Re: [patch 21/32] NTB/msi: Convert to msi_on_each_desc()

From: Thomas Gleixner
Date: Mon Dec 06 2021 - 11:09:22 EST


Jason,

On Mon, Dec 06 2021 at 10:43, Jason Gunthorpe wrote:
> On Sun, Dec 05, 2021 at 03:16:40PM +0100, Thomas Gleixner wrote:
>> > That's not really a good idea because dev->irqdomain is a generic
>> > mechanism and not restricted to the PCI use case. Special casing it for
>> > PCI is just wrong. Special casing it for all use cases just to please
>> > PCI is equally wrong. There is a world outside of PCI and x86.
>>
>> That argument is actually only partially correct.
>
> I'm not sure I understood your reply? I think we are both agreeing
> that dev->irqdomain wants to be a generic mechanism?

Yes. I managed to confuse myself there by being too paranoid about how
to distinguish things on platforms which need to support both ways, i.e.
x86 when XEN is enabled.

> I'd say that today we've special cased it to handle PCI. IMHO that is
> exactly what pci_msi_create_irq_domain() is doing - it replaces the
> chip ops with ops that can *ONLY* do PCI MSI and so dev->irqdomain
> becomes PCI only and non-generic.

Right. See above. That's why I went back to my notes, did some more
research ...

>> 2) Guest support is strictly opt-in
>>
>> The underlying architecture/subarchitecture specific irqdomain has
>> to detect at setup time (eventually early boot), whether the
>> underlying hypervisor supports it.
>>
>> The only reasonable way to support that is the availability of
>> interrupt remapping via vIOMMU, as we discussed before.
>
> This is talking about IMS specifically because of the legacy issue
> where the MSI addr/data pair inside a guest is often completely fake?

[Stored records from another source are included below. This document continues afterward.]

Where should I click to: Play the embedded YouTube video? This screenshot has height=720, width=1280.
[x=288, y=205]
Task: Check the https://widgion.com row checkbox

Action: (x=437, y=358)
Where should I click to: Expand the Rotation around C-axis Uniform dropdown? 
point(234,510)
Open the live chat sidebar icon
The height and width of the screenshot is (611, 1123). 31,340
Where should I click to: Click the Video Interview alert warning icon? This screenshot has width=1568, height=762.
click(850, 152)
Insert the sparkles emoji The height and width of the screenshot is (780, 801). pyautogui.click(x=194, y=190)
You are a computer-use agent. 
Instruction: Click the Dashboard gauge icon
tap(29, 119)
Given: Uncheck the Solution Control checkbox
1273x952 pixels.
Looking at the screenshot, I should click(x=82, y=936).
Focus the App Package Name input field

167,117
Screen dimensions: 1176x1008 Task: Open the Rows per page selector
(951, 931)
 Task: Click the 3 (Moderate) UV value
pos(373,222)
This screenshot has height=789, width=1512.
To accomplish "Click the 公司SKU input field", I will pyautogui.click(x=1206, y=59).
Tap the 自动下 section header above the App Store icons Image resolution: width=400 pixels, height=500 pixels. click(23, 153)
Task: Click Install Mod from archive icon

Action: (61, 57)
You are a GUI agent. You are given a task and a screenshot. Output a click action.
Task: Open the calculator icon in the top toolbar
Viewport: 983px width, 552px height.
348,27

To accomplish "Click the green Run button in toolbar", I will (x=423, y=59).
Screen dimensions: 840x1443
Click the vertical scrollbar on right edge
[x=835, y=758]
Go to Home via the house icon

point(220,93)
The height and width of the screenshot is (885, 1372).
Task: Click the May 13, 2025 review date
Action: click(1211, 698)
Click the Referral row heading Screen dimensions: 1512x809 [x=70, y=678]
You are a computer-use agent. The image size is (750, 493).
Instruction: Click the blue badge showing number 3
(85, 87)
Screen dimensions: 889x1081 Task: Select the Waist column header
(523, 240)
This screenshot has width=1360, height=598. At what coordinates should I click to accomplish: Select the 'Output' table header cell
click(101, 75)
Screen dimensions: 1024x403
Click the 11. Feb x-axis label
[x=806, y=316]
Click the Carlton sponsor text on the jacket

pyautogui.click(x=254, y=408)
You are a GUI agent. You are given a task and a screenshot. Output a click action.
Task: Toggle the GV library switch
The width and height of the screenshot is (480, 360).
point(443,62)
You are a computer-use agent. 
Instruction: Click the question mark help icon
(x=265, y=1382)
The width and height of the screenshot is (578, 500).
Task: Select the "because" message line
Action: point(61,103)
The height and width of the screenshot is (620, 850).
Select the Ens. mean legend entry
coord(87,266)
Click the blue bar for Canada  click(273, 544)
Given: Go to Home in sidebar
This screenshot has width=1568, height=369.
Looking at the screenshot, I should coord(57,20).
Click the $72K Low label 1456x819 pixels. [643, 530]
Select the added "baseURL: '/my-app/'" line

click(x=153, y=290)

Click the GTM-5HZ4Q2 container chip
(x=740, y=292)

This is about IMS, right. PCI/MSI[x] is handled today because the writes
to the MSI/MSI-X message store can be trapped.

>> That does not work in all cases due to architecture and host
>> controller constraints, so we might end up with:
>>
>> VECTOR -> IOMMU -> SHIM -> PCI/[MSI/MSI-X/IMS] domains
>
> OK - I dont' know enough about the architecture/controller details to
> imagine what SHIM is, but if it allows keeping the PCI code as purely
> PCI code, then great

It's today part of the arch/subarch specific PCI/MSI domain to deal with
quirks above the IOMMU level. As we can't proliferate that into the new
endpoint domain, that needs to be done as a shim layer in between which
has no real other functionality than applying the quirks. Yes, it's all
pretty. Welcome to my wonderful world.

>> - The irqchip callbacks which can be implemented by these top
>> level domains are going to be restricted.
>
> OK - I think it is great that the driver will see a special ops struct
> that is 'ops for device's MSI addr/data pair storage'. It makes it
> really clear what it is

It will need some more than that, e.g. mask/unmask and as we discussed
quite some time ago something like the irq_buslock/unlock pair, so you
can handle updates to the state from thread context via a command queue
(IIRC).

>> - For the irqchip callbacks which are allowed/required the rules
>> vs. following down the hierarchy need to be defined and
>> enforced.
>
> The driver should be the ultimate origin of the interrupt so it is
> always end-point in the hierarchy, opposite the CPU?
>
> I would hope the driver doesn't have an exposure to hierarchy?

No.

> So we have a new concept: 'device MSI storage ops'
>
> Put them along with the xarray holding the msi_descs and you've got my
> msi_table :)

Hehe.

>> Sorry Jason, no tables for you. :)
>
> How does the driver select with 'device MSI storage ops' it is
> requesting a MSI for ?

Via some cookie, reference whatever as discussed in the other
mail. We'll bikeshed the naming once I get there :)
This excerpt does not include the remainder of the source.